* Zu erledigende Aufgaben
A. Schreiben Sie aus dem Textauszug die Passage von "Manchmal braucht es" bis einschließlich "an experimentelle Untersuchungen." wortgetreu ab.
B. In welcher Kirche sind Volker Bucher und Fabian Schorer laut dem Textauszug zusammengetroffen?
C. Für welche Arbeitsschritte an Oberflächen werden laut dem Textauszug innovative Methoden entwickelt? Nennen Sie alle.

* Textauszug
────────────────────

Aus dem Rahmen gefallen: Die Restaurierung von Holzfenstern

Steinbeiser Prof. Dr. Volker Bucher entwickelt mit der Holzmanufaktur Rottweil innovative Methoden zur Reinigung, Abtragung und zum Aufbringen von Oberflächen

Manchmal braucht es den Zufall, um innovative Partner zusammenzubringen. Im Rottweiler Heilig-Kreuz-Münster fanden sich so Volker Bucher, Professor an der Hochschule Furtwangen und Steinbeis-Unternehmer am Steinbeis-Transferzentrum Oberflächen- und Beschichtungstechnik, und Restaurator Fabian Schorer. Der Experte für die Behandlung von denkmalgeschützten Materialien reinigte in der über 800 Jahre alten Kirche die Deckenmalereien und Holzbauteile der Sitzbänke mit Laserstrahlen. Das weckte Volker Buchers Interesse: Ließen sich mit dieser Laserstrahlreinigung oder anderen derartigen Verfahren wohl auch alte Holzfenster restaurieren? In einem gemeinsamen Projekt mit der Holzmanufaktur Rottweil und mit einer Förderung durch einen Innovationsgutschein des Landes Baden-Württemberg machten sich die Projektpartner an experimentelle Untersuchungen.

────────────────────

* Verfügbare Daten
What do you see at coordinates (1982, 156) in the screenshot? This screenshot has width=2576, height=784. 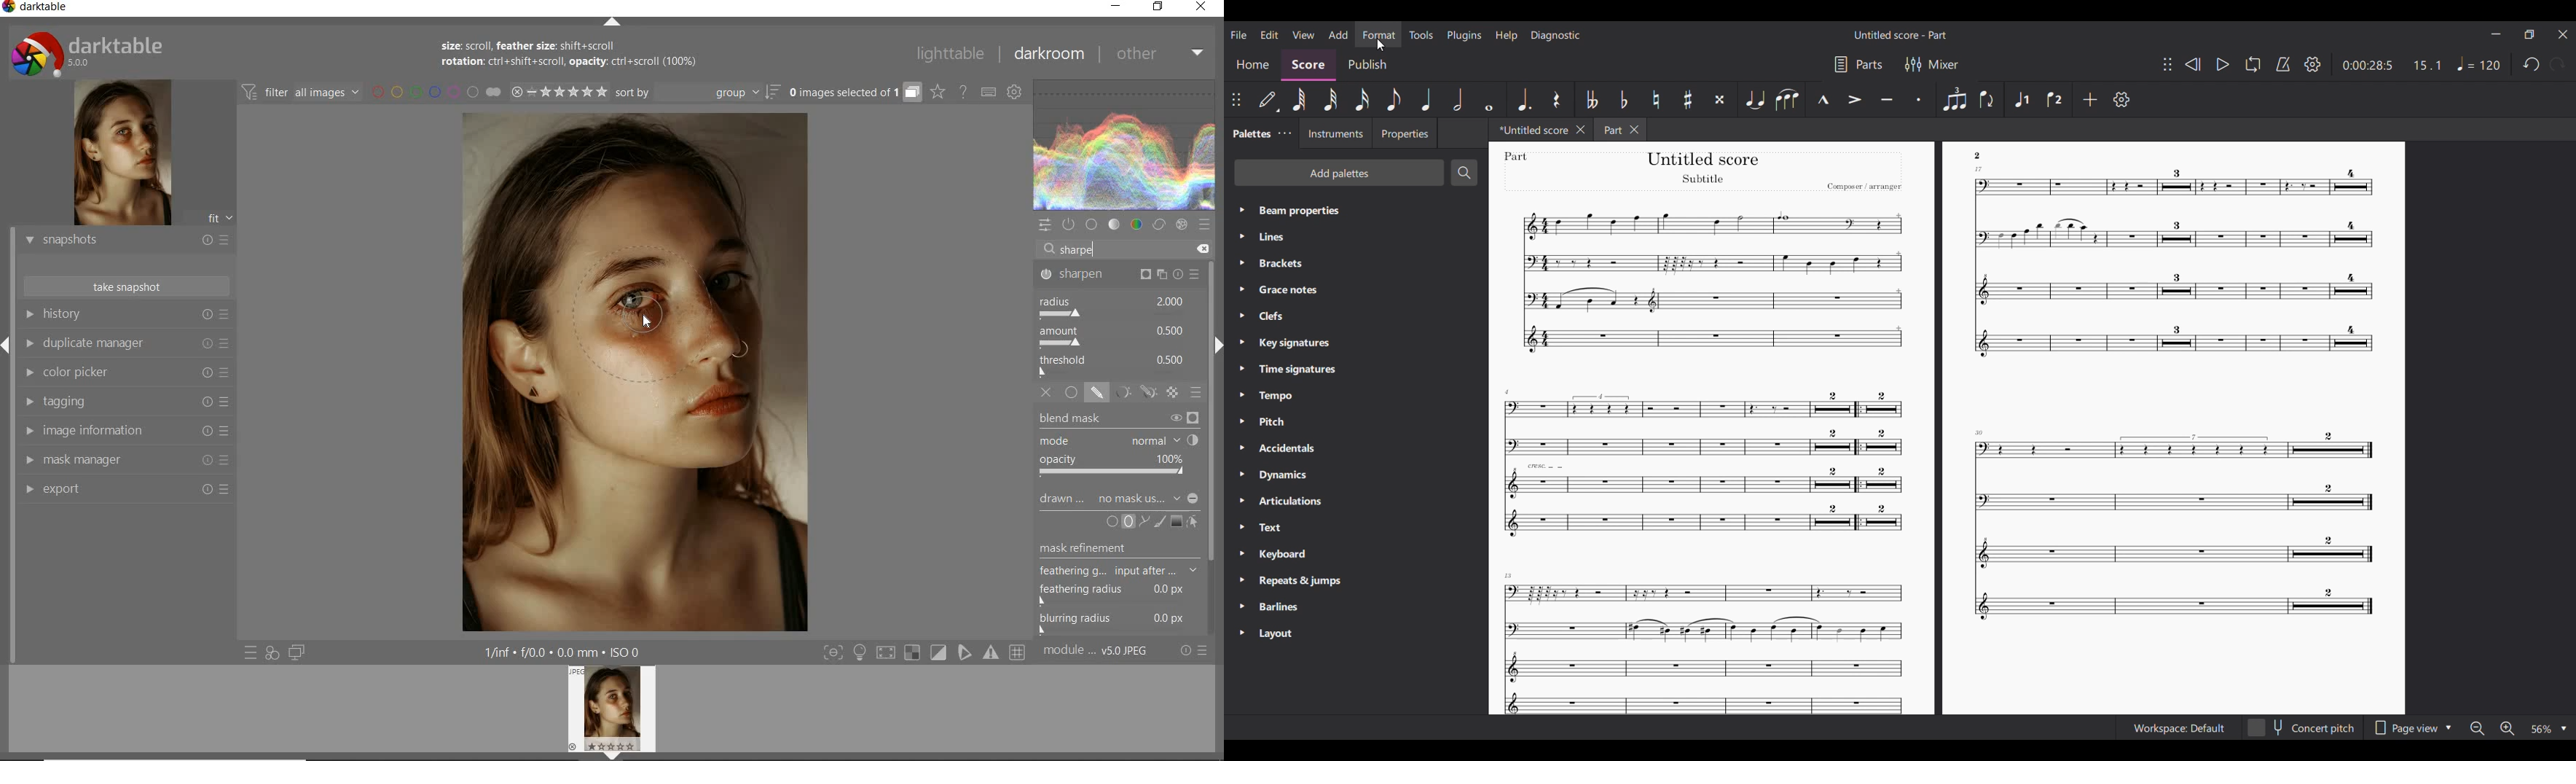 I see `` at bounding box center [1982, 156].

────────────────────

* Die Ergebnisse
A.
Manchmal braucht es den Zufall, um innovative Partner zusammenzubringen. Im Rottweiler Heilig-Kreuz-Münster fanden sich so Volker Bucher, Professor an der Hochschule Furtwangen und Steinbeis-Unternehmer am Steinbeis-Transferzentrum Oberflächen- und Beschichtungstechnik, und Restaurator Fabian Schorer. Der Experte für die Behandlung von denkmalgeschützten Materialien reinigte in der über 800 Jahre alten Kirche die Deckenmalereien und Holzbauteile der Sitzbänke mit Laserstrahlen. Das weckte Volker Buchers Interesse: Ließen sich mit dieser Laserstrahlreinigung oder anderen derartigen Verfahren wohl auch alte Holzfenster restaurieren? In einem gemeinsamen Projekt mit der Holzmanufaktur Rottweil und mit einer Förderung durch einen Innovationsgutschein des Landes Baden-Württemberg machten sich die Projektpartner an experimentelle Untersuchungen.

B. Im Rottweiler Heilig-Kreuz-Münster.

C. Reinigung, Abtragung, Aufbringen von Oberflächen